I'm able to now trigger the same crash on an "xfs_reflink" configuration: # xfs_info /dev/loop5 meta-data=/dev/loop5 isize=512 agcount=4, agsize=1310720 blks = sectsz=512 attr=2, projid32bit=1 = crc=1 finobt=1, sparse=1, rmapbt=1 = reflink=1 data = bsize=4096 blocks=5242880, imaxpct=25 = sunit=0 swidth=0 blks naming =version 2 bsize=4096 ascii-ci=0, ftype=1 log =internal log bsize=4096 blocks=3693, version=2 = sectsz=512 sunit=0 blks, lazy-count=1 realtime =none extsz=4096 blocks=0, rtextents=0 With the default configuration it is not crashing.
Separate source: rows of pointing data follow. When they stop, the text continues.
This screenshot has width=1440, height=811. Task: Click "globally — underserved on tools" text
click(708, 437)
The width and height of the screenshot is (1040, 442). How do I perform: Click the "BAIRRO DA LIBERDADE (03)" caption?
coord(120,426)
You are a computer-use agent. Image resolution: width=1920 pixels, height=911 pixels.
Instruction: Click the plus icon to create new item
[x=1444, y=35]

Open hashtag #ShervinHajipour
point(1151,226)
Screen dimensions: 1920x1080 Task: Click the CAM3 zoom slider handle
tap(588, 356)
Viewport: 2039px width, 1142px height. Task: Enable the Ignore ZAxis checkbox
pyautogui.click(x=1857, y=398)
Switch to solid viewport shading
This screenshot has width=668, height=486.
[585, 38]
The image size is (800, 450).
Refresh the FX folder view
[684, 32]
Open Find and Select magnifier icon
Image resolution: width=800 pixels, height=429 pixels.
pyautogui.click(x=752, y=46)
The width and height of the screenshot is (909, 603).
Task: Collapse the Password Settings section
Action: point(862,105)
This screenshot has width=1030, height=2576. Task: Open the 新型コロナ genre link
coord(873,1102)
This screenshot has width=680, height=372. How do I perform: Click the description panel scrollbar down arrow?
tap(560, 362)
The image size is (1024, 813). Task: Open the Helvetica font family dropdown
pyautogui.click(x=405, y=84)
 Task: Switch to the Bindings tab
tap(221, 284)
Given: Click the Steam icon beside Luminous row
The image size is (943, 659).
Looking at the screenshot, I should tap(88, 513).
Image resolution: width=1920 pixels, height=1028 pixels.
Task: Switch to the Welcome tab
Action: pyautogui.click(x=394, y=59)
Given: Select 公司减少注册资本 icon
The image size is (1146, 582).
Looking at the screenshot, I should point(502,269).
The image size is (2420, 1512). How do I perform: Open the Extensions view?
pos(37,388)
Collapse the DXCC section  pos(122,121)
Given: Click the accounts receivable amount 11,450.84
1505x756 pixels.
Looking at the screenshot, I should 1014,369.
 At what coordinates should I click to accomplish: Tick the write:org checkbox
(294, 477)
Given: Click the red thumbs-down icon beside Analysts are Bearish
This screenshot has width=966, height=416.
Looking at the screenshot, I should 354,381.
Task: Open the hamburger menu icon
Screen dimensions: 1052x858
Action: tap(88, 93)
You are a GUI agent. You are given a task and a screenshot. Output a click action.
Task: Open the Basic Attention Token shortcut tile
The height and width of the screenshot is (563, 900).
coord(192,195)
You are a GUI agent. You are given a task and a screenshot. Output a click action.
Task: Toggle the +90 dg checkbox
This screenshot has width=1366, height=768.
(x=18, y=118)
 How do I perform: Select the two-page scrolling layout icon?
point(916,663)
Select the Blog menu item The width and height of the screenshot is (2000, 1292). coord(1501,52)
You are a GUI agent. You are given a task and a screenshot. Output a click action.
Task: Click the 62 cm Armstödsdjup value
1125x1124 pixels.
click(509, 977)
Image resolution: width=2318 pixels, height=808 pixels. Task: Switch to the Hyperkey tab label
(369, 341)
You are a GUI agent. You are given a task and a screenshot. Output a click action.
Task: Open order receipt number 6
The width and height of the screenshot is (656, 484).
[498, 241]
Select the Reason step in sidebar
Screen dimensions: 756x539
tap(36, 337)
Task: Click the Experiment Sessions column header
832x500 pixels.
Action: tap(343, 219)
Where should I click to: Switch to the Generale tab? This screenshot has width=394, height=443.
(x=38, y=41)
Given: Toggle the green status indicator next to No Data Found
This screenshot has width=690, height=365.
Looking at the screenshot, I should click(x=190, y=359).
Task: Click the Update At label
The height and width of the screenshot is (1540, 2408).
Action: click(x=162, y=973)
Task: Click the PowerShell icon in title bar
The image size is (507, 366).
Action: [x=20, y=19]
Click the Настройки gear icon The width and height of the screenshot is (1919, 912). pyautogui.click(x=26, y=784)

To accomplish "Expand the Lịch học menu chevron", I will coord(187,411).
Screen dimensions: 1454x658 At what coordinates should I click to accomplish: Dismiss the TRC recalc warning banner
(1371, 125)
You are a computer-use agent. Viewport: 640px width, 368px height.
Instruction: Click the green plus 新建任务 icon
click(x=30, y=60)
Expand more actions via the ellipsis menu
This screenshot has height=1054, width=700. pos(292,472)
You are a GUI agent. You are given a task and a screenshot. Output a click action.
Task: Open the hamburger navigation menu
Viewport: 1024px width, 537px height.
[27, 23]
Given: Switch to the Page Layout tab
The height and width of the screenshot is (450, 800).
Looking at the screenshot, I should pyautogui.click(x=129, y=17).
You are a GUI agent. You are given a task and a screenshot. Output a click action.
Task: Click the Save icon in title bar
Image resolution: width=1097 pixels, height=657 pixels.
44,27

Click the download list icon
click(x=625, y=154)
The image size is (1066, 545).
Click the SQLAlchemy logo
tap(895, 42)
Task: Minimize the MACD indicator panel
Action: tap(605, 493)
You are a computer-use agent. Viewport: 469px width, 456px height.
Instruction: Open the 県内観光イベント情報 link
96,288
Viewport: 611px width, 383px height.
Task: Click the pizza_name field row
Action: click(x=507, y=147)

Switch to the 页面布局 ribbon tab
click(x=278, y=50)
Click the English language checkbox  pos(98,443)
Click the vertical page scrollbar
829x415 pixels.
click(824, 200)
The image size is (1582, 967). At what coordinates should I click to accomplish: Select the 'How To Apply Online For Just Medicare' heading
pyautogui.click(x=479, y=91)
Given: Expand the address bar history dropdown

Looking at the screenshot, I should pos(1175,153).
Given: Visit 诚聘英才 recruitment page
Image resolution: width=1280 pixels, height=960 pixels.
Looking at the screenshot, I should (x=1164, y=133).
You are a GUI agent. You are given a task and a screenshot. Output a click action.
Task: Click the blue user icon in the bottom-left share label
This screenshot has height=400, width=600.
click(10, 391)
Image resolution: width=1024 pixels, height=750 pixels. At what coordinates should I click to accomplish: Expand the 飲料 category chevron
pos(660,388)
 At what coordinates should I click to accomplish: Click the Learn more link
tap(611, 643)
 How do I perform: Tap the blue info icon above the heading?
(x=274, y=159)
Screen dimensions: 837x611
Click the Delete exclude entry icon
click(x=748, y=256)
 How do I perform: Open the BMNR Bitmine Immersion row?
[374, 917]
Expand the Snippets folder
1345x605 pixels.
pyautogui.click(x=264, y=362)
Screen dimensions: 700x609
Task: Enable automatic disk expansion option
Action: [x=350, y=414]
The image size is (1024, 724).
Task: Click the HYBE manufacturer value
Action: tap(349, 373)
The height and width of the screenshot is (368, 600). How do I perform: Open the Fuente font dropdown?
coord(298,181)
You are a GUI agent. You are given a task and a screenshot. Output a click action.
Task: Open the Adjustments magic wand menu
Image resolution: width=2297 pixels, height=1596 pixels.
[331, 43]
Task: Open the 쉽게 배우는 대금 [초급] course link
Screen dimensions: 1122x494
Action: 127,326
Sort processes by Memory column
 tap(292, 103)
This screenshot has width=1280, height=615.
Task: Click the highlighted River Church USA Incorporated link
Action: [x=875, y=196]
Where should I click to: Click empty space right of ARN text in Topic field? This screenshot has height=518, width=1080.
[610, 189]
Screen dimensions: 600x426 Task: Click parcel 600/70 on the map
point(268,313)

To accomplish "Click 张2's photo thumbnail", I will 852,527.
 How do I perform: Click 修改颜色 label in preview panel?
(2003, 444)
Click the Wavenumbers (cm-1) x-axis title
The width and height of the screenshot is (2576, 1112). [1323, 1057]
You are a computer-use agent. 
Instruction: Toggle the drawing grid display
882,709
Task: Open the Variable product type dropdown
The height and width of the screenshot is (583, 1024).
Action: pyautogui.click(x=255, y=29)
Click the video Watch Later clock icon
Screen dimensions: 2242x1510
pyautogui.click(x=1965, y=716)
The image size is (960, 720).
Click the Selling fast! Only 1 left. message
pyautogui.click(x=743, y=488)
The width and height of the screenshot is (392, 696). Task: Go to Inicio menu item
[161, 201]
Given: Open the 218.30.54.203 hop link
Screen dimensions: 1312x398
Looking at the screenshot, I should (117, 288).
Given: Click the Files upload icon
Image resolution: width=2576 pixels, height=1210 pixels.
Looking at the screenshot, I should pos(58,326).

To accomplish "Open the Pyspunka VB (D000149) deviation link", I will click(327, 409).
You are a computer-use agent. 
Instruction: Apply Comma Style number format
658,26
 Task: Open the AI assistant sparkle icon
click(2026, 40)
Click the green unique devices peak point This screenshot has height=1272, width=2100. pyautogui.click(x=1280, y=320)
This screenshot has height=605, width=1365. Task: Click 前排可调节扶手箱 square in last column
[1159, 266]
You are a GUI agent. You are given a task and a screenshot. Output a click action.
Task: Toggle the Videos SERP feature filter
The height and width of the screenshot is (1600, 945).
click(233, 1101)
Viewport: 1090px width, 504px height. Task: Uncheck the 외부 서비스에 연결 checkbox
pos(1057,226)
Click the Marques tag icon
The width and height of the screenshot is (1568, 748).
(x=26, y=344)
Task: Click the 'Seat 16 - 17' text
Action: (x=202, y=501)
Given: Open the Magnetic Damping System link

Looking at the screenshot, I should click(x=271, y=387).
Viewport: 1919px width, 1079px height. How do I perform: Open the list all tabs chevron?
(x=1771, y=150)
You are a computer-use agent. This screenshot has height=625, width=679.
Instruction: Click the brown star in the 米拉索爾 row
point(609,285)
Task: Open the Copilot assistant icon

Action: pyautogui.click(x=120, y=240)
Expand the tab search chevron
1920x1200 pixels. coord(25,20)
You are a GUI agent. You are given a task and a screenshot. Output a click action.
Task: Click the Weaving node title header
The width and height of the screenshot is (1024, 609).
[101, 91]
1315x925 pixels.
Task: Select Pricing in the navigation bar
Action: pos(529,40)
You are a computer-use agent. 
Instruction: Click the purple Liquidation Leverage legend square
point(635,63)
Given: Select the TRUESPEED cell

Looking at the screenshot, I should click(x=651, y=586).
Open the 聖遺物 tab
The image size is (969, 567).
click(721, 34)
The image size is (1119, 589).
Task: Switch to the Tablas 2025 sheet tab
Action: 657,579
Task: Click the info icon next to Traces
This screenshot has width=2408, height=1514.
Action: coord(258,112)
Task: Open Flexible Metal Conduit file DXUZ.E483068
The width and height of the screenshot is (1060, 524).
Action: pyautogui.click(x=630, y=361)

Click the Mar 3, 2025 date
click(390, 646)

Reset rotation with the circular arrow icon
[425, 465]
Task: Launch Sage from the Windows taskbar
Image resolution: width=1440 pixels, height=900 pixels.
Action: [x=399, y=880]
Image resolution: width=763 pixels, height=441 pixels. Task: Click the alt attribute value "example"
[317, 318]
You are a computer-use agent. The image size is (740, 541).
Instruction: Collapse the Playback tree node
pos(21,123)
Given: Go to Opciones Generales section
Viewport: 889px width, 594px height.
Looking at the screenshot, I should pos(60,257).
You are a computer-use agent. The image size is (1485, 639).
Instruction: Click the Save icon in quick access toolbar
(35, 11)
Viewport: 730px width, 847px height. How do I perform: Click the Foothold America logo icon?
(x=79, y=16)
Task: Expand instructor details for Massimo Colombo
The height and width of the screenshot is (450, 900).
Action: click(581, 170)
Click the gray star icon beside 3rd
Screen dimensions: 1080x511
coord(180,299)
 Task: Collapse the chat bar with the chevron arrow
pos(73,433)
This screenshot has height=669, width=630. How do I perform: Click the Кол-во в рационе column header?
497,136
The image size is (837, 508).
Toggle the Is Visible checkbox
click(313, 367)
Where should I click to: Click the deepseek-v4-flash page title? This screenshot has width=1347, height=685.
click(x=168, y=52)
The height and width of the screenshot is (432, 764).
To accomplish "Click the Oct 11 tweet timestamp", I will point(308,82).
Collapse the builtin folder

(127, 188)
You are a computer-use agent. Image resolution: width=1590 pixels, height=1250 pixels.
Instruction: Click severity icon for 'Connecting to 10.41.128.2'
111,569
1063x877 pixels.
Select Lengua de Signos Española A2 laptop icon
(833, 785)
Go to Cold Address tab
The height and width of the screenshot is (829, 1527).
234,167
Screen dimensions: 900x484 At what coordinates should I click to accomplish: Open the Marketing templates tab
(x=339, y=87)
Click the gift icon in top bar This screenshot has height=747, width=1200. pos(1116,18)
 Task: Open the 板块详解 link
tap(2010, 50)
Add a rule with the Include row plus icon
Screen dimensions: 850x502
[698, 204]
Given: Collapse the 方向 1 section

After about ~30 runs I managed to crash a system with the same type of output on this big with reflink enabled but rmapbt disabled, ie, the "xfs_reflink_normapbt" configuration Zorro used on kz#204049: # xfs_info /dev/loop5 meta-data=/dev/loop5 isize=512 agcount=4, agsize=1310720 blks = sectsz=512 attr=2, projid32bit=1 = crc=1 finobt=1, sparse=1, rmapbt=0 = reflink=1 data = bsize=4096 blocks=5242880, imaxpct=25 = sunit=0 swidth=0 blks naming =version 2 bsize=4096 ascii-ci=0, ftype=1 log =internal log bsize=4096 blocks=2560, version=2 = sectsz=512 sunit=0 blks, lazy-count=1 realtime =none extsz=4096 blocks=0, rtextents=0 [0] https://bugzilla.kernel.org/show_bug.cgi?id=204049 kz#204049 reveals upstream is also affected by this bug then.
(In reply to Luis Chamberlain from comment #3) > kz#204049 reveals upstream is also affected by this bug then. To be clear, but with a different output, so different issue, and Zorro would have to test other configurations to see if the same issue creeps up on upstream with them as well.
(In reply to Luis Chamberlain from comment #0) > [129135.499383] BUG: unable to handle kernel NULL pointer dereference at <-- snip --> > [129135.507540] RIP: 0010:xfs_trans_brelse+0x21/0xd0 [xfs] Reproduced with the "xfs_reflink_normapbt" configuration and can confirm an immediate panic on vanilla 4.19.20 with the same trace as above.
Fixed by commit 6958d11f77d45d ("xfs: don't trip over uninitialized buffer on extent read of corrupted inode"). Sent as part of the set of stable fixes for v4.19.y series.
Not fixed yet, it just takes longer with this commit to trigger.
These commits fix this crash: xfs: Move fs/xfs/xfs_attr.h to fs/xfs/libxfs/xfs_attr.h xfs: Add helper function xfs_attr_try_sf_addname xfs: Add attibute set and helper functions xfs: Add attibute remove and helper functions xfs: always rejoin held resources during defer roll I've left generic/388 running over time and it ran up to 247 times successfully, and failed but at least without a crash in the end. In particular the last commit has has some fixes to correct bhold callers to release held buffers correctly merged into the patch, which IMHO should have been split up into a separate patch. Trying to extract the exact minor fix is difficult due to the amount of churn from the prior patches. We'll have to try to do that work somehow or just consider merging all of these.